**** Information supplied
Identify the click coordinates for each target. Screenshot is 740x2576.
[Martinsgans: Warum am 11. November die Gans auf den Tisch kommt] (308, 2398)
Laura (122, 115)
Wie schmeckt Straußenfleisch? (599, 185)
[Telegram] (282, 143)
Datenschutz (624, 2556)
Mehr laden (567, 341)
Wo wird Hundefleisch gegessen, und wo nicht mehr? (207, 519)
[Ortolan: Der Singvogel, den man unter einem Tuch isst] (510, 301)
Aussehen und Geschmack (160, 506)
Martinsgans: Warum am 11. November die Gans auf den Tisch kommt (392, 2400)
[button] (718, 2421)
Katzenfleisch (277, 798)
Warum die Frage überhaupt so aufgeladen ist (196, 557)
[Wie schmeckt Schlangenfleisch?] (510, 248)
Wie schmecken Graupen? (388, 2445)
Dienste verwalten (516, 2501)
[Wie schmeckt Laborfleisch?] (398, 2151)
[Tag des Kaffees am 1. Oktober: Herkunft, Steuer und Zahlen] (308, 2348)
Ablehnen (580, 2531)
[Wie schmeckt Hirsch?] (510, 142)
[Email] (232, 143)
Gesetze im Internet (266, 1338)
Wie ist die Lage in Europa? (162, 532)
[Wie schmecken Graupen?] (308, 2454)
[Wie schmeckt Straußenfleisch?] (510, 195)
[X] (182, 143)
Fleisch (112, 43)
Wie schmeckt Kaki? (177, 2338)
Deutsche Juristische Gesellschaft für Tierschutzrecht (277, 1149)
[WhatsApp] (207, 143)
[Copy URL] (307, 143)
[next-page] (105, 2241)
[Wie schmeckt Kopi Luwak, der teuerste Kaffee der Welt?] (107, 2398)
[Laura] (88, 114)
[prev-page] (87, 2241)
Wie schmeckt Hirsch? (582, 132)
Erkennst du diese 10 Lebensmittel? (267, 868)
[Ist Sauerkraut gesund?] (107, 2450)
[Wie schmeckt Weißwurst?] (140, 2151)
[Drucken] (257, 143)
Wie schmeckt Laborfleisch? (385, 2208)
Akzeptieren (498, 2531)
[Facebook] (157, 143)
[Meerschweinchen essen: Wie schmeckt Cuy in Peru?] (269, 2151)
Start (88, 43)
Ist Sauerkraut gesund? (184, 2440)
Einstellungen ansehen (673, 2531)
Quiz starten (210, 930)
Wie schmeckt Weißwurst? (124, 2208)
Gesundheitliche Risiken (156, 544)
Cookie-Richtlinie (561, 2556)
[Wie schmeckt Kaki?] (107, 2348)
********
**** Information supplied
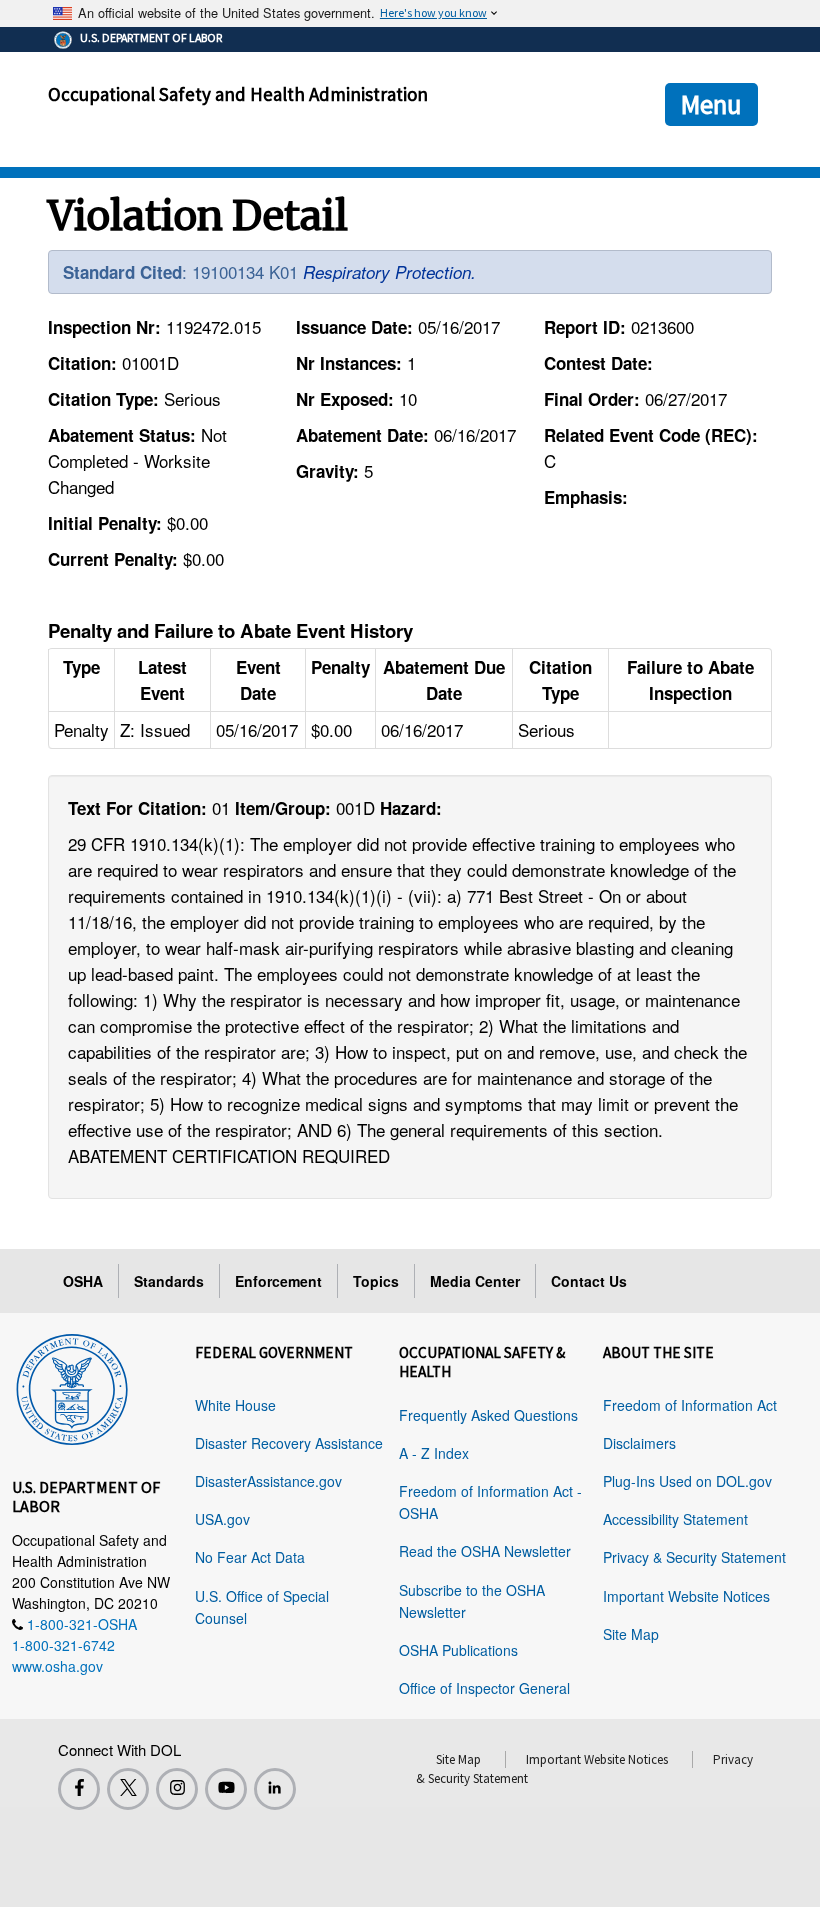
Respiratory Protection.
********
**** Information supplied
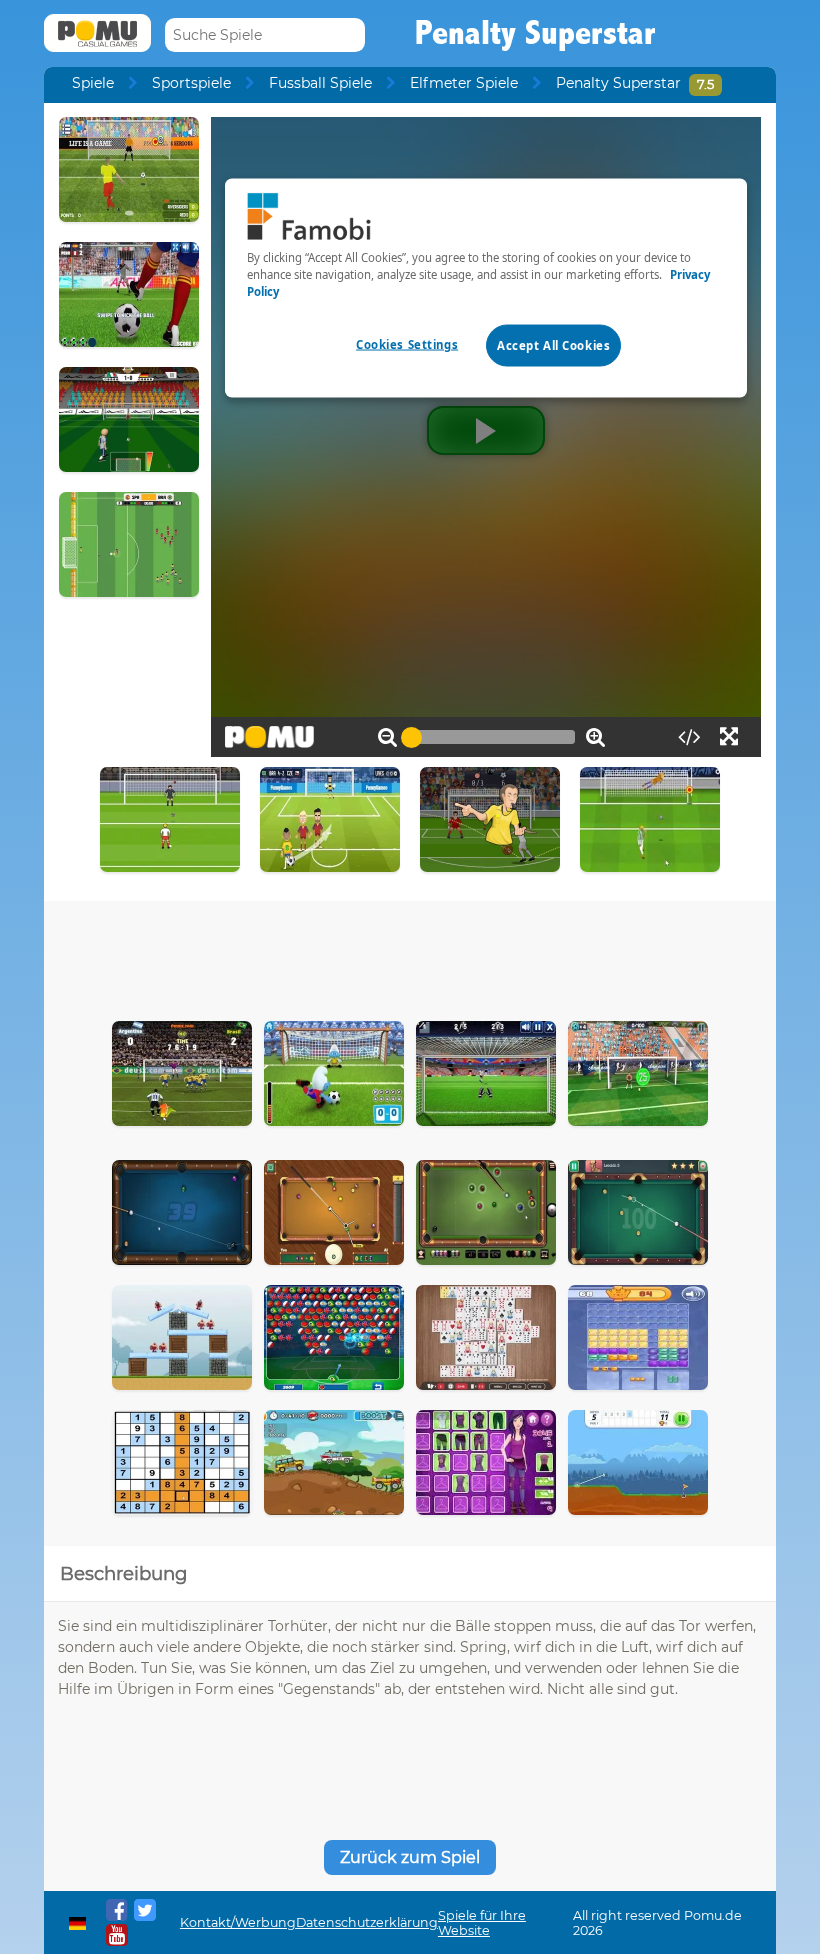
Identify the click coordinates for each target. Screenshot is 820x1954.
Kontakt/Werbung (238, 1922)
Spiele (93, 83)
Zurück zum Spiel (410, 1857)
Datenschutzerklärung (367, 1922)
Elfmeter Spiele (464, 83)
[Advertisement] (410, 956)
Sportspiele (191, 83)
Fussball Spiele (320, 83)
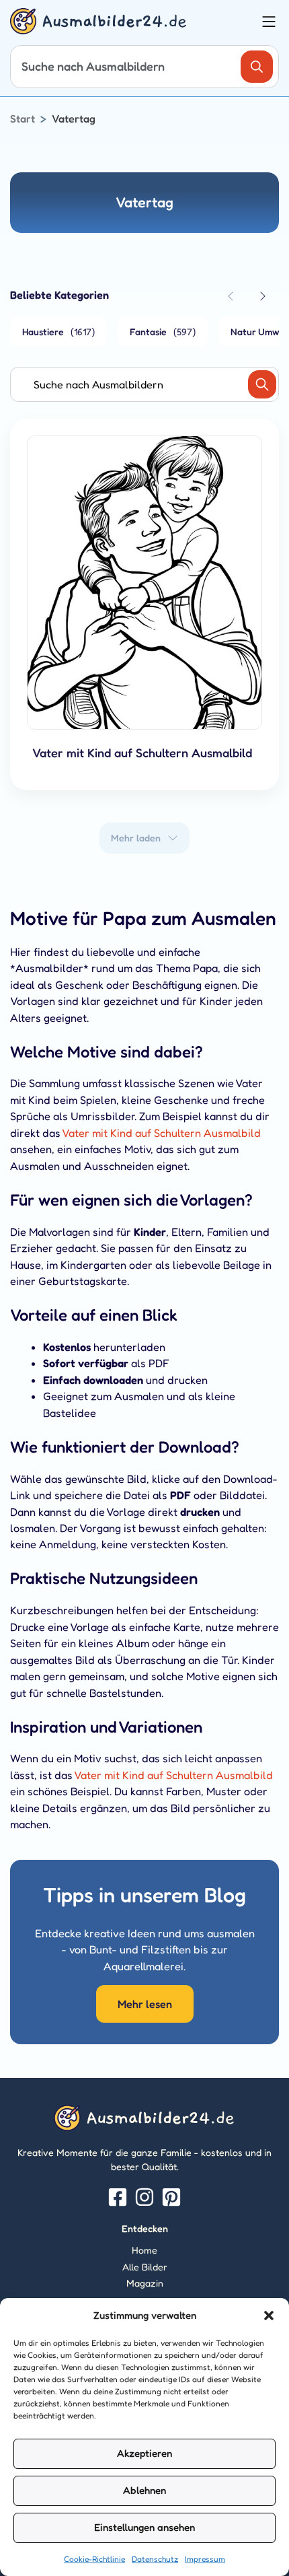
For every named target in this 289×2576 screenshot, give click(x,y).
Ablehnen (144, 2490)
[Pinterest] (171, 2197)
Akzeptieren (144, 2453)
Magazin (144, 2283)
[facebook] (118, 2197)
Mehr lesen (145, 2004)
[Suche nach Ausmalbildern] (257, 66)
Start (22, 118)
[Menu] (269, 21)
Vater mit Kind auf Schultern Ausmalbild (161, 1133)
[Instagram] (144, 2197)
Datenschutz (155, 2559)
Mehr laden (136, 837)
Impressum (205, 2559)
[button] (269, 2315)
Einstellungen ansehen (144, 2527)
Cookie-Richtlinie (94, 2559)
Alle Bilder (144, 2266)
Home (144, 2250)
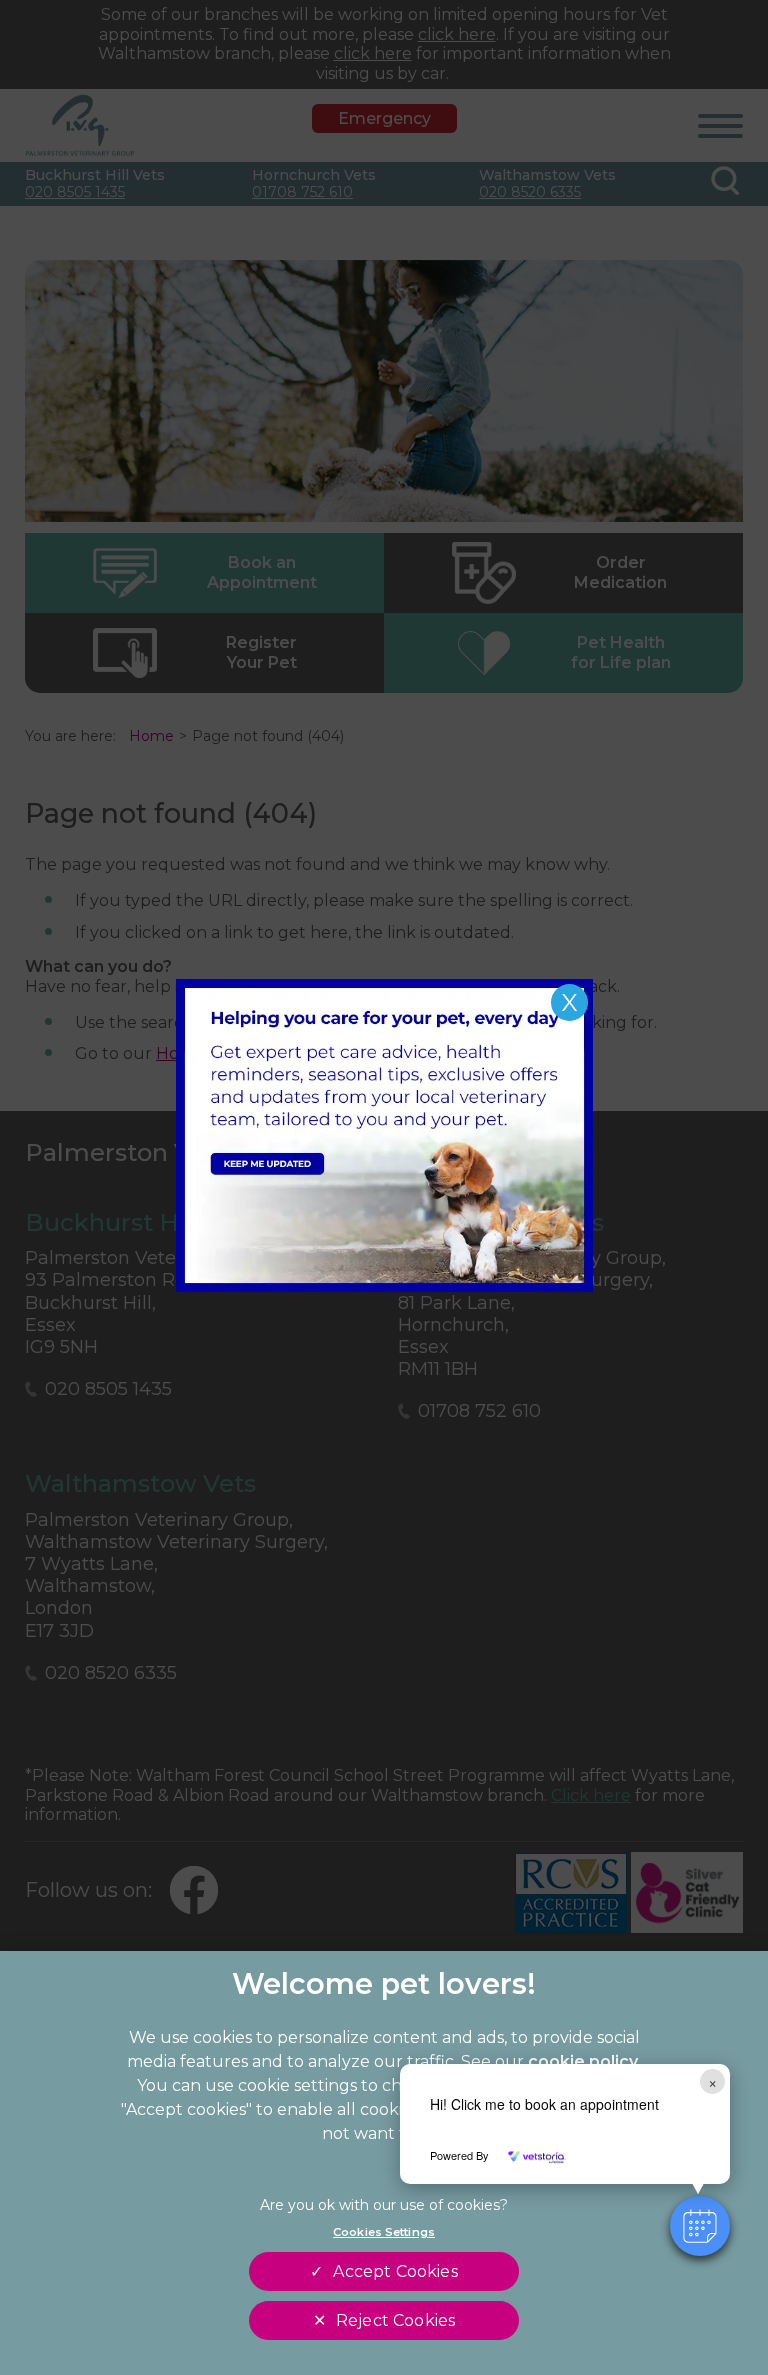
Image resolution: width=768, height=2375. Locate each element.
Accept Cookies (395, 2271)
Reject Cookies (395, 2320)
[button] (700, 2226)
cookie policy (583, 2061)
********
● **Task to complete**: In the material above, transcribe exactly the lines beginning at the one with "Katzenfleisch (277, 798)" and ending at the one with "[Wie schmeckt Kaki?] (107, 2348)", both included.

● **Written solution**:
Katzenfleisch (277, 798)
Warum die Frage überhaupt so aufgeladen ist (196, 557)
[Wie schmeckt Schlangenfleisch?] (510, 248)
Wie schmecken Graupen? (388, 2445)
Dienste verwalten (516, 2501)
[Wie schmeckt Laborfleisch?] (398, 2151)
[Tag des Kaffees am 1. Oktober: Herkunft, Steuer und Zahlen] (308, 2348)
Ablehnen (580, 2531)
[Wie schmeckt Hirsch?] (510, 142)
[Email] (232, 143)
Gesetze im Internet (266, 1338)
Wie ist die Lage in Europa? (162, 532)
[Wie schmecken Graupen?] (308, 2454)
[Wie schmeckt Straußenfleisch?] (510, 195)
[X] (182, 143)
Fleisch (112, 43)
Wie schmeckt Kaki? (177, 2338)
Deutsche Juristische Gesellschaft für Tierschutzrecht (277, 1149)
[WhatsApp] (207, 143)
[Copy URL] (307, 143)
[next-page] (105, 2241)
[Wie schmeckt Kopi Luwak, der teuerste Kaffee der Welt?] (107, 2398)
[Laura] (88, 114)
[prev-page] (87, 2241)
Wie schmeckt Hirsch? (582, 132)
Erkennst du diese 10 Lebensmittel? (267, 868)
[Ist Sauerkraut gesund?] (107, 2450)
[Wie schmeckt Weißwurst?] (140, 2151)
[Drucken] (257, 143)
Wie schmeckt Laborfleisch? (385, 2208)
Akzeptieren (498, 2531)
[Facebook] (157, 143)
[Meerschweinchen essen: Wie schmeckt Cuy in Peru?] (269, 2151)
Start (88, 43)
Ist Sauerkraut gesund? (184, 2440)
Einstellungen ansehen (673, 2531)
Quiz starten (210, 930)
Wie schmeckt Weißwurst? (124, 2208)
Gesundheitliche Risiken (156, 544)
Cookie-Richtlinie (561, 2556)
[Wie schmeckt Kaki?] (107, 2348)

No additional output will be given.